In
June 1950, Malcolm Muggeridge visited Max Beerbohm at Rapallo. The great
essayist was then seventy-seven years old. In Like It Was: The Diaries of Malcolm Muggeridge (1981) he writes of
Beerbohm: “His face very old, somehow shaggy, gentle, quite sad; affectionate,
gentle, sad eyes; head bald, very browned from the sun. Speaks in a slightly
tremulous way, but with perfect lucidity. No clouding of his mind, but a
wearying, a slow fading out.” Muggeridge tells us they spoke of interior
decorators, the painter John Churchill and newspapers. Beerbohm said he first read
the headlines, and if the news was bad he moved on to another story. Muggeridge
writes:
“I
heartily agreed, and pointed out that [Samuel] Johnson had taken this view. He
was glad to know it was Johnson who, he said, was one of the few cases of man
of powerful intellect who was also sensible. So many others, he had found, were
brilliant, learned, etc., but essentially silly in their attitude to life.
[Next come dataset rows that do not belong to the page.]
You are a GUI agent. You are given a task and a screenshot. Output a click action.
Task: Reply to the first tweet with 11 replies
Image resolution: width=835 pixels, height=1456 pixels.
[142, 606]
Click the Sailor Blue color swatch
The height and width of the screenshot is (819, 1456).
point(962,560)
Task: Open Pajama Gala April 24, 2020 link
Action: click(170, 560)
In
illustration of his point, I quoted Johnson’s remark: `Why is it that the loudest whelps for liberty come from the drivers of slaves?’”
The
most rankling thing we can say about intellectuals, the most earnest of people,
is that they are silly. Muggeridge, in fact, is often quite silly and duplicitous,
though seldom stupid. In a diary entry from 1960, four years after Beerbohm’s
death, Muggeridge refers to him as a “sweet, indolent old fraud.” Beerbohm the
master ironist was the least fraudulent of writers and men. His love for Johnson
was heartfelt. In “London Revisited,” a radio broadcast from 1935, Beerbohm
said: “Well, Dr. Johnson had a way of being right. But he had a way of being
wrong too—otherwise we shouldn't love him so much.” And I’ve written before
about Beerbohm’s “A Clergyman,” his recasting of a well-known incident recounted
by Boswell. At least on occasion, Muggeridge shared Beerbohm’s appraisal of
Johnson. In a 1957 diary entry, he describes a visit to a Johnson Society
meeting at Gough House:
“Somehow
very moved to be sitting there thinking about Johnson in very room in which he’d
produced the dictionary. Of all Englishmen he appeals to me most—the best, the
greatest. Taken with quotation referring to his publisher--`Cave has no relish
for humour, but he can bear it.’ Felt this referred to readers of Punch.”
The
line Muggeridge misquotes actually was written by Boswell, though perhaps in
paraphrase of Johnson: “Cave had no great relish for mirth; but he could bear
it . . .” I
find a diary entry from 1962 quite moving, though not well written: “Woke up
with that feeling of being a castaway which Cowper so exquisitely expressed in
his verse. The night still in my head; a sense of being lost and alone in an
inhospitable universe. No refreshment from the troubled night hours. Then
started reading the Pensées (Pascal), and, miraculously, the clouds all
cleared away and my fears dissolved. Such is the power, across three hundred
years, of one clear, true mind on another which, however inadequately, is
striving after clarity and truth . . . The communion with Pascal was greater
than I have ever felt on any previous occasion in reading, or dwelling upon
those who went before.”
1 comment:
I have not regretted the considerable time spent reading and listening to Muggeridge. After death, his nearly immediate slide into anonymity reminds me of Christopher Hitchens - so much of their influence was oral with an accompanying force of personality. Mugg's "Chronicles of Wasted Time" is one of the great memoir titles. "All is Vanity" might have been his motto.